Communications Officer of National TB Control Programme, Henry Chimbali, told Health Check that most healthy people do not get TB unless they are in very close contact with people infected with Tuberculosis as it is spread through droplets in the air.
"The infection of XDR-TB is transmitted the same as the standard TB and could be prevented the same way ordinary Tuberculosis is prevented," Chimbali said.
The international medical humanitarian organisation, Medicines Sans Frontieres (MSF) is quoted by Health Check calling for approaches and new tools to treat multi-drug resistant (MDR) Tuberculosis in Southern Africa.
"MDR, and now XDR-TB, are the tip of an iceberg of failing strategies to control TB," said Dr.. Eric Goemaere of MSF "We desperately need new tools and new approaches and we need them now - we cannot just sit and wait. Despite all the international fanfare created by XDR, efforts to treat drug resistant TB in high HIV prevalence settings are moving at a snail's pace and investments to develop new drugs and diagnostics to improve management of all forms of TB are terribly inadequate. This situation is unacceptable."
Chimbali told Health Check, however, that any development of TB could be averted if regular TB is treated effectively and if Malawi succeeded in controlling the XDR-TB transmission, then the risk of infection would not be there.
Country Director for UNC Project at Kamuzu Central Hospital, Dr.. Francis Martinson, says there is need for a prophylaxis regimen to protect mother/infant pairs from tuberculosis just as there is a Nevirapine dose to facilitate the prevention of mother to child transmission of HIV.
In this regard, University of Northern Carolina (UNC) Project has embarked on a randomized, placebo-controlled trial to determine the efficacy of Isoniazid (INH), a component drug in the combination of TB treatment in preventing Tuberculosis disease and latent TB infection among South African infants with peri-natal exposure to HIV.
Dr.
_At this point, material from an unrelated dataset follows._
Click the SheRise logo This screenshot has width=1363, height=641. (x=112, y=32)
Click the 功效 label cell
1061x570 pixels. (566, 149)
Martinson told Health Check that the trial would have an initial sample size of 1,300 study participants consisting of 500 infected and 800 uninfected exposed study participants.
"The objective of the trial aims to determine whether INH prophylaxis increases TB disease survival for HIV infected participants; to determine whether INH prophylaxis increases TB infection-free survival for peri-natal-exposed HIV uninfected study participants," said Dr.. Martinson.
"Among both peri-natal-exposed HIV infected and HIV uninfected study participants we are also trying to assess the toxicity and safety of INH prophylaxis."
The fact that once one is HIV positive and having Tuberculosis, one is automatically placed on antiretroviral therapy, puts the mother/infant pair at risk of not accessing medical care if they infect one another and do not get diagnosed in time.